Eran las nueve y media cuando cogió un paquete de cigarrillos de un cajón y salió. Dobló la esquina del Pall Mall, donde la calle estaba en reparación y había un vigilante nocturno de servicio a quien, desde hacía una semana, Alec Warner iba a visitar cada noche. Confiaba recoger respuestas bastante consistentes para construir un nuevo caso. «¿Cuántos años tiene? ¿Dónde vive? ¿Qué come? ¿Cree en Dios? ¿Profesa una religión? ¿Se ha interesado alguna vez por el deporte? ¿Va de acuerdo con su mujer? ¿Cuántos años tiene? ¿Quién? ¿Qué? ¿Por qué? ¿Cómo se encuentra?»
—Hola —dijo el hombre cuando Alec se acercó—. Gracias —añadió, cogiendo el cigarrillo. Se apartó sobre el banco para acercarse al brasero y dejar sitio a Alec.
Alec se calentó las manos.
—¿Cómo se encuentra esta noche? —preguntó.
—No va mal. ¿Y usted, jefe?
—Tampoco. ¿Cuántos años me dijo…?
—Setenta y cinco. En el Ayuntamiento, sesenta y nueve.
—Naturalmente.
—No me queda mucho tiempo que vivir.
—Yo tengo setenta y nueve —gruñó Warner.
—No aparenta más de sesenta y cinco.
Alec sonrió mirando al fuego. Sabía que la afirmación no era sincera, pero a él no le importaba demostrar más o menos años, aunque la mayor parte de las personas se preocupan por ello.
—¿Dónde nació? —preguntó.
Pasó un policía y miró a los dos viejos sin mudar el ritmo de su paso. No se mostró sorprendido al ver al vigilante nocturno en compañía de un señor que tenía el aire de pertenecer a una clase social superior. ¡Cuántos viejos extravagantes habría visto!
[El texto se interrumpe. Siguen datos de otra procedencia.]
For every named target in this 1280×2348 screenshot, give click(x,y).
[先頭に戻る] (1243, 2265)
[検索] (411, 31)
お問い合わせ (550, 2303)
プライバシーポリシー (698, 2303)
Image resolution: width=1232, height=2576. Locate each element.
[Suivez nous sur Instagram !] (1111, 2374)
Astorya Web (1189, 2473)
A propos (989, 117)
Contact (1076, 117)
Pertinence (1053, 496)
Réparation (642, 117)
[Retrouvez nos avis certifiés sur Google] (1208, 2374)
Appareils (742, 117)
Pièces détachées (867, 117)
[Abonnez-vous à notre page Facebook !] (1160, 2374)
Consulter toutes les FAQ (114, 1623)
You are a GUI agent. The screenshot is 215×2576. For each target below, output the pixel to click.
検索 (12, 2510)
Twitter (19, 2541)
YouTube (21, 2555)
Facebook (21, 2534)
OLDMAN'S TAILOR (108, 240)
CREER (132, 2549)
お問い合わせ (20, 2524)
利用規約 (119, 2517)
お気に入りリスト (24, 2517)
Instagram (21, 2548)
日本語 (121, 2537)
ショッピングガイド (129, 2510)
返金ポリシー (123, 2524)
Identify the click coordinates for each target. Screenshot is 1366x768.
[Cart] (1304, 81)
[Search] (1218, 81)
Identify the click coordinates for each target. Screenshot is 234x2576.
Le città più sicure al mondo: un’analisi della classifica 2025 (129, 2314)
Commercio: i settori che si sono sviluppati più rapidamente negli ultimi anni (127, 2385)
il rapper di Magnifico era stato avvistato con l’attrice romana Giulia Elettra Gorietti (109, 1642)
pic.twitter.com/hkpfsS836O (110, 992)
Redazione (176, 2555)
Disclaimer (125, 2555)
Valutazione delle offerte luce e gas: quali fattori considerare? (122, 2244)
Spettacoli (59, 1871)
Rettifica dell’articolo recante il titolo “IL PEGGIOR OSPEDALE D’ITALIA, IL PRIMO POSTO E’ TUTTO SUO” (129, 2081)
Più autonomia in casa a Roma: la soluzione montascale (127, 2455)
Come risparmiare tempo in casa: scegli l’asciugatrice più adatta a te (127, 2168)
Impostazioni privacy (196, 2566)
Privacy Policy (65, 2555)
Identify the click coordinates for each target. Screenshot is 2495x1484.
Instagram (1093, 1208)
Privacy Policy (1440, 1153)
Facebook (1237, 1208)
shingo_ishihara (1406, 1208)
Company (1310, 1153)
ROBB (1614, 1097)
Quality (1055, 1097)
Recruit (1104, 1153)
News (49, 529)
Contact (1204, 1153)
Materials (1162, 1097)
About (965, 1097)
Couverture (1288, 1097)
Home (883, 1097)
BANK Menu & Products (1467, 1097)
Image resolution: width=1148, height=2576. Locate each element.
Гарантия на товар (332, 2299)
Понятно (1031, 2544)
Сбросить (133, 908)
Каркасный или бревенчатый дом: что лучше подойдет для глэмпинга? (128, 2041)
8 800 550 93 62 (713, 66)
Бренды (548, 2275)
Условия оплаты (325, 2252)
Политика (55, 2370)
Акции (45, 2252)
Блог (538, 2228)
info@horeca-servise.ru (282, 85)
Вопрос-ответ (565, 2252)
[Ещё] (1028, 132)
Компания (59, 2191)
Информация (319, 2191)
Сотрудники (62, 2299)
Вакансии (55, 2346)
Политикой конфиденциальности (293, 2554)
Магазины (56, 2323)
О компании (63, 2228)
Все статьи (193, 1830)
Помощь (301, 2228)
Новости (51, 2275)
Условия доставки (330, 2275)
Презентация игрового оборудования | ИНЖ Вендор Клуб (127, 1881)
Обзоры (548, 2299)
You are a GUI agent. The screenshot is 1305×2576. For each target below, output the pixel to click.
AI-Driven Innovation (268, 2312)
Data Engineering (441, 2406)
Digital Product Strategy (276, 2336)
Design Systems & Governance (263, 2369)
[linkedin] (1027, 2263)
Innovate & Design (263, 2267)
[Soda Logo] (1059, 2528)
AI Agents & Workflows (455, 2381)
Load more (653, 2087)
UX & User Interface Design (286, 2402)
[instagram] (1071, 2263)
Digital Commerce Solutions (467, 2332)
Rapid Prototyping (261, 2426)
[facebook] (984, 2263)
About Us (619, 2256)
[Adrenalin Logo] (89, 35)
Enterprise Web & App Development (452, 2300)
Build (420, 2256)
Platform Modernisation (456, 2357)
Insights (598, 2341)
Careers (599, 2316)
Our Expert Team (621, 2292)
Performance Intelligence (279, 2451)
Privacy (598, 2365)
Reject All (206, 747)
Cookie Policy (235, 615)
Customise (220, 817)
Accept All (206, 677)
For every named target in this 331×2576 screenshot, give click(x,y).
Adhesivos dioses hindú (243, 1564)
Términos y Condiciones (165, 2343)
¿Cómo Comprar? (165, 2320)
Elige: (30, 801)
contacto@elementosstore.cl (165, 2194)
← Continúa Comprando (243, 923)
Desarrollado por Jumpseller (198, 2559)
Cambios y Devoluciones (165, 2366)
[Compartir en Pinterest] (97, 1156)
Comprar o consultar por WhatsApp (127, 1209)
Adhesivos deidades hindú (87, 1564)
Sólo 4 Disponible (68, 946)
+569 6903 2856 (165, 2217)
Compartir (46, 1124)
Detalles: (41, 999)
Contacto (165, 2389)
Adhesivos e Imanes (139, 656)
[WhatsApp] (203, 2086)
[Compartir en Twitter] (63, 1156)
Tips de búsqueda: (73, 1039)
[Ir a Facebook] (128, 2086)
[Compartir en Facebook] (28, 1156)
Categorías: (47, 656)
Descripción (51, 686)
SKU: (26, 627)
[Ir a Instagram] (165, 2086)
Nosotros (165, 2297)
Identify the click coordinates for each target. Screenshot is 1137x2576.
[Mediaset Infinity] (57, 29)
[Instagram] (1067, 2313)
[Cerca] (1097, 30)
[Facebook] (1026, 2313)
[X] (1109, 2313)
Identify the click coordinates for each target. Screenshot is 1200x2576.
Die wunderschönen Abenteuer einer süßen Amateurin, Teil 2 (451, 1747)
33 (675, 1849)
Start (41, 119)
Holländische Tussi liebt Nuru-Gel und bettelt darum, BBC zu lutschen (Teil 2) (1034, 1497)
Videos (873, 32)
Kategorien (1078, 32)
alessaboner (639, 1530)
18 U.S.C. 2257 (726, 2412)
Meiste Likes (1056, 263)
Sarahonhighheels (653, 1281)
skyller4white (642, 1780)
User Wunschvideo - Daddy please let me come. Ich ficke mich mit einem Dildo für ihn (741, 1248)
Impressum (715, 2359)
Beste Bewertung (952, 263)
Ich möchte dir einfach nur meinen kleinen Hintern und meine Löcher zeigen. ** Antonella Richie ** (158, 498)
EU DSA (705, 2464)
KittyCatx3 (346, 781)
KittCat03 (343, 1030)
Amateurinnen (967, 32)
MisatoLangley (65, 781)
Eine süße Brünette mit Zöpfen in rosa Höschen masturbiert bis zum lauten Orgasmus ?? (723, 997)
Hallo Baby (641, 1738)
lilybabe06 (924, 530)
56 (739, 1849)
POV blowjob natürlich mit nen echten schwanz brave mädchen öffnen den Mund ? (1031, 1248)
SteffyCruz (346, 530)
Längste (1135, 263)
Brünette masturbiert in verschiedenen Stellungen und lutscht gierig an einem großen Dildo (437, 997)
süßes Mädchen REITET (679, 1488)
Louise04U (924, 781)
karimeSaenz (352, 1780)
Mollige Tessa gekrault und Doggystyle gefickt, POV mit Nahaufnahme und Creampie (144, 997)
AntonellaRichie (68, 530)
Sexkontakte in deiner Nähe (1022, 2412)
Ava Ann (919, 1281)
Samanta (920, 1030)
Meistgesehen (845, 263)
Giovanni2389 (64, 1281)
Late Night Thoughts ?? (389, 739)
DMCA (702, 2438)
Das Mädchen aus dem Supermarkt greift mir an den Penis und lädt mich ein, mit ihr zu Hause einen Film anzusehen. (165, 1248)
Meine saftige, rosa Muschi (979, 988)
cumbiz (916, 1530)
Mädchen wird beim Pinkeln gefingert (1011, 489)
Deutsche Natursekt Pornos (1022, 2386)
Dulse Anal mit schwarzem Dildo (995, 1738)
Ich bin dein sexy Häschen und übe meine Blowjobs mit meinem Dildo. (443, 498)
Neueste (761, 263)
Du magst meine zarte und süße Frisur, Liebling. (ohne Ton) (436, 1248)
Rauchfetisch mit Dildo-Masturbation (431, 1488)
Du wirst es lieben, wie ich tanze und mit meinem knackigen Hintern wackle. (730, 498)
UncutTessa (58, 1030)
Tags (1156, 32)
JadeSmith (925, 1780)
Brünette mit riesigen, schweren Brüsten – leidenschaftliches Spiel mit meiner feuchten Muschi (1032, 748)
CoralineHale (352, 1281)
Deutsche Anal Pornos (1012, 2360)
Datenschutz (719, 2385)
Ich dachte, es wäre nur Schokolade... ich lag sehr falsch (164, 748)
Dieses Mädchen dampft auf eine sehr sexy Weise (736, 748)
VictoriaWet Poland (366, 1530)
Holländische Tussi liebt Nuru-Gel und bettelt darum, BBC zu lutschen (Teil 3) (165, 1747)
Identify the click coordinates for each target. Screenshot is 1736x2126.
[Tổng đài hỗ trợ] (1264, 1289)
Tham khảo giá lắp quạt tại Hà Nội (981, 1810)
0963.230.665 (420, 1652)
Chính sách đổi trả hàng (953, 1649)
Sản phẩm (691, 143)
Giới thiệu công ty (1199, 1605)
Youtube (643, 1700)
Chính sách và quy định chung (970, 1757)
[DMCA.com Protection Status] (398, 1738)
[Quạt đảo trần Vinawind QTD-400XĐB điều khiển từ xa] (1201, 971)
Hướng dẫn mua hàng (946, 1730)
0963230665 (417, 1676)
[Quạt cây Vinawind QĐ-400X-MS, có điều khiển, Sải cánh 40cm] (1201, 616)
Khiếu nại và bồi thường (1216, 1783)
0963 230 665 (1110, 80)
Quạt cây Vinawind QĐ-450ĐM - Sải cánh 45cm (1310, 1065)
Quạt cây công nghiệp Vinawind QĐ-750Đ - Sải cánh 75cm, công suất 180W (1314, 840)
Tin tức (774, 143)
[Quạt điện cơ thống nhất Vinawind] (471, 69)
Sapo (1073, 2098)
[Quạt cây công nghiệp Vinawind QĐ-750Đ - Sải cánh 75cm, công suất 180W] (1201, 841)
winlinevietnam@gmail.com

—Ese joven policía se está preguntando qué estamos haciendo —dijo Alec.
El vigilante cogió la botella del té y quitó el tapón de corcho.
—¿Tiene alguna información para mañana?
—«Gunmetal», a dos y medio. «Inalcanzable» lo dan a cuatro y cuarto. Pero dígame…
—«Gunmetal» es dinero garantizado —le interrumpió el vigilante—. No vale la pena.
—¿Cuántas horas duerme durante el día? —preguntó Alec.
* * *
Habían metido en cama a Charmian. Ser tratada físicamente con rudeza hacía que su cerebro fuera más lúcido en cierto sentido, y más nebuloso en otro. En ese momento sabía demasiado bien que la señora Anthony no era la Taylor, que Mabel Pettigrew era la ex-gobernanta de Lisa Brooke y que le era antipática.
Acostada, Mabel Pettigrew reflexionaba en sus resentimientos y se decidió por el no. Había hecho la prueba tres semanas, y la prueba se había revelado insatisfactoria.